Children under the age of 13 possess insight that can blow the minds of their elders, but not the wherewithal to make important life choices for themselves. This is exactly why there are strict rules against marketing cigarettes to them. In 2000, a law went into effect called the Children's Online Privacy Protection Act that institutes similar consumer protections for our youth's online identities, prohibiting companies from soliciting personal information from children under 13 years of age without a parent's consent. This is the reason why so many websites require users to verify their age before they sign up for email lists and such.
The Federal Trade Commission (FTC) has occasionally enforced these rules since then, drawing fiscal blood from UMG Recordings in music and Bonzi Software in PC software. On Monday, W3 Innovations, the parent company of mobile children's game developer Broken Thumb Apps, became the first iOS app developer to face scrutiny under COPPA.
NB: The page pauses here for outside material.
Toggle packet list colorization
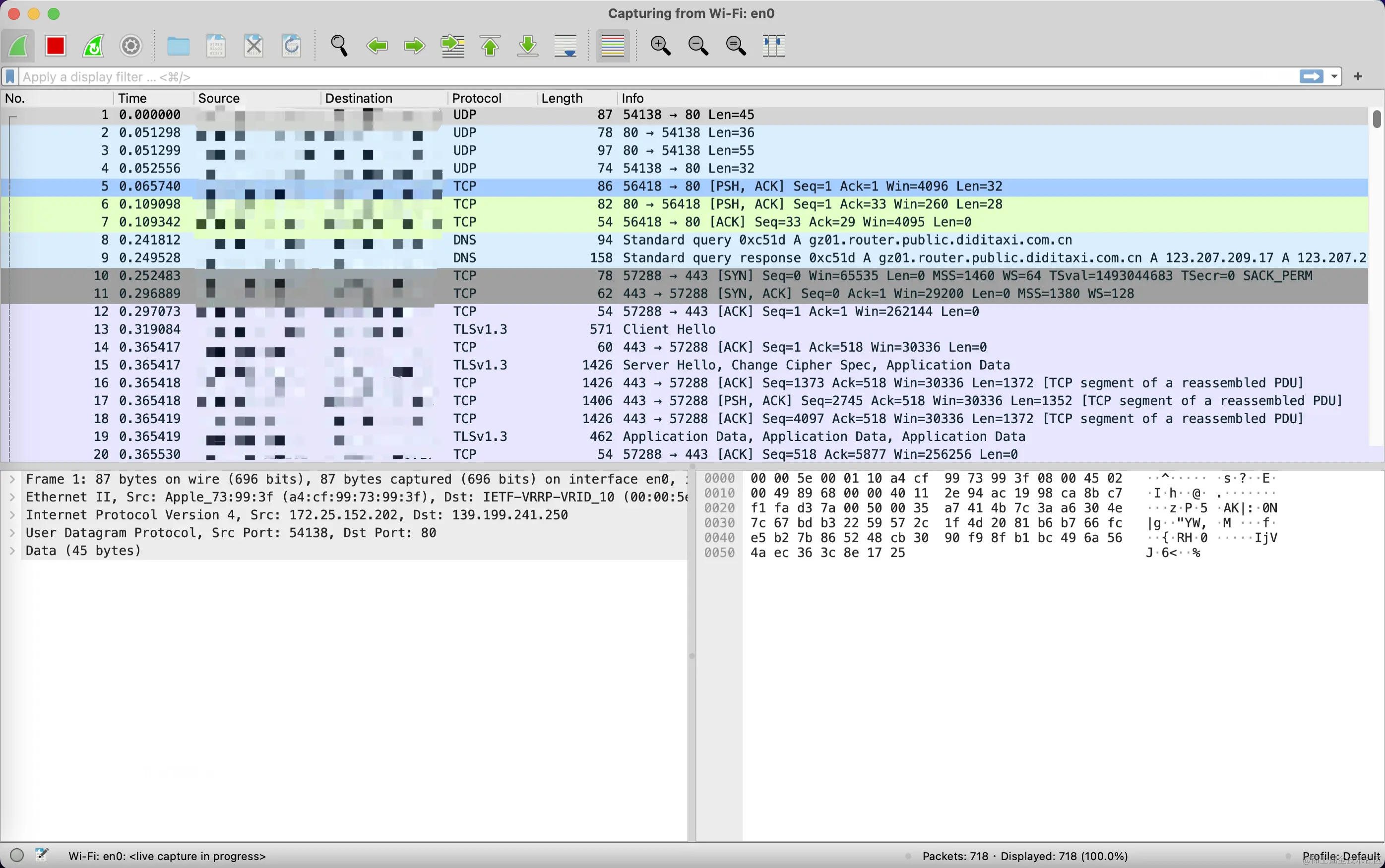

The complaint against them alleges that they knowingly used their "Emily" series of games (including Emily's Dress Up & Shop) to solicit the email addresses, ages, names and other vital information from thousands of children. Found inside the Kids category in the iOS App Store's Games section, these titles were specifically targeted at children and used somewhat misleading means of getting kids to post their information. For example, it asked them to send letters to Emily in order to collect their emails and encouraged users to post their names and information on the public forum for the game, as well. The Emily series alone has more than 50,000 total downloads; that's a lot of personal information to collect.
The crux of the problem is that, according to the FTC, Broken Thumb made no effort to seek parental consent before soliciting the information of its players, nor made anyone aware of their data collection practices. Both of those actions violate COPPA and are the basis of the complaint. Four days after it was filed in San Jose last week, W3 settled for the $50,000 fine and deleted all of the wrongfully collected information.
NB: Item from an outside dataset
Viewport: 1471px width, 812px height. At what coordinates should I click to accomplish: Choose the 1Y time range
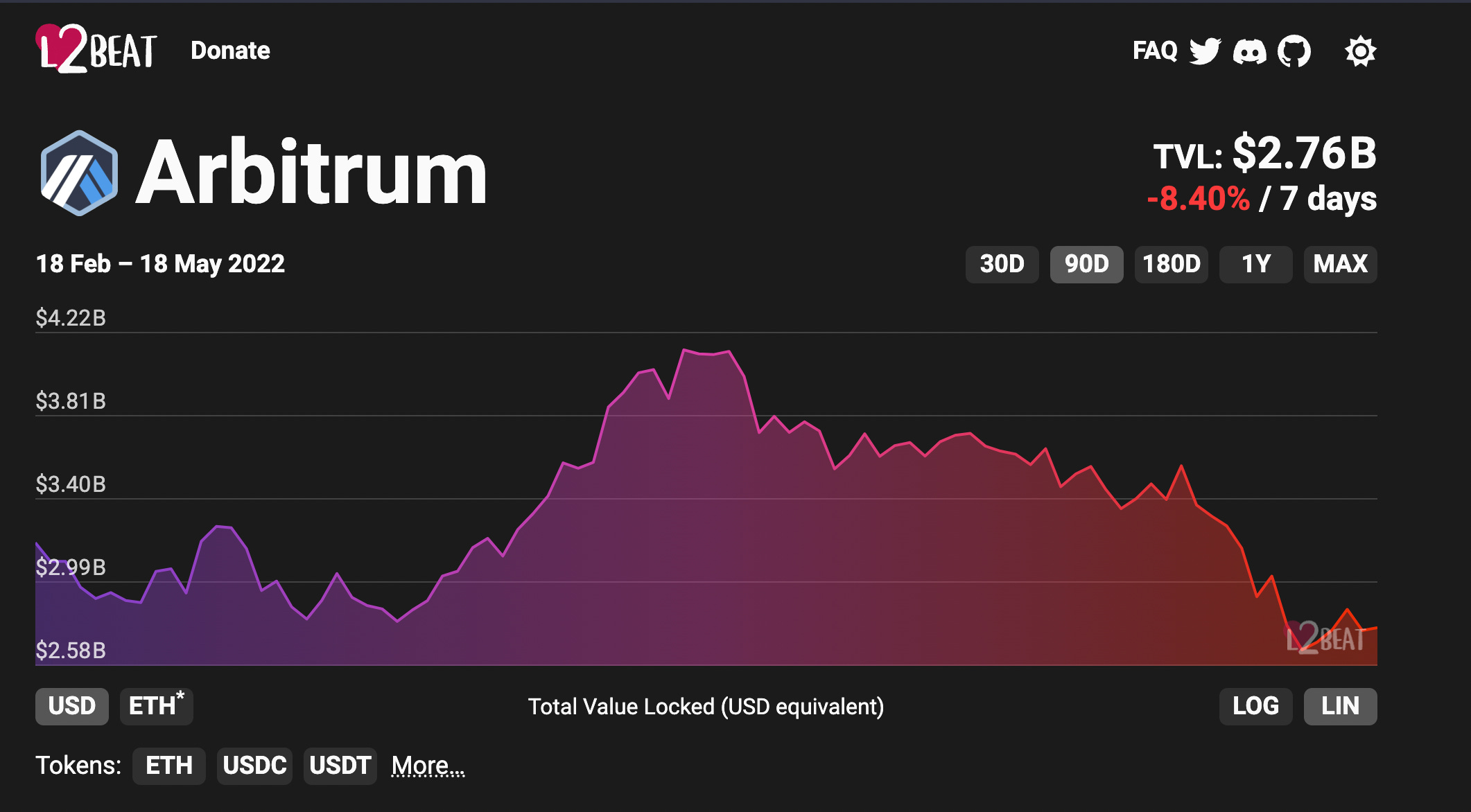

COPPA is probably a good thing in the long run, but this punishment seems kind of limp and hard to enforce. $50,000 is a lot to fine a person, but W3 is a fairly large company and should be able to bear that with little strain. More problematic is forcing Broken Thumb to delete all the personal information it has. How does one make sure that a company no longer has a big list of names? They could easily have printed it out and stored it somewhere to be reentered into their computers once this heat blows over.
COPPA has already been on the books for more than a decade and still the FTC seems unsure just how to apply and enforce it. Hopefully this will be enough to dissuade Broken Thumb and other companies from taking advantage of children, but I worry it won't be enough. Having our kids attention is just worth too much money.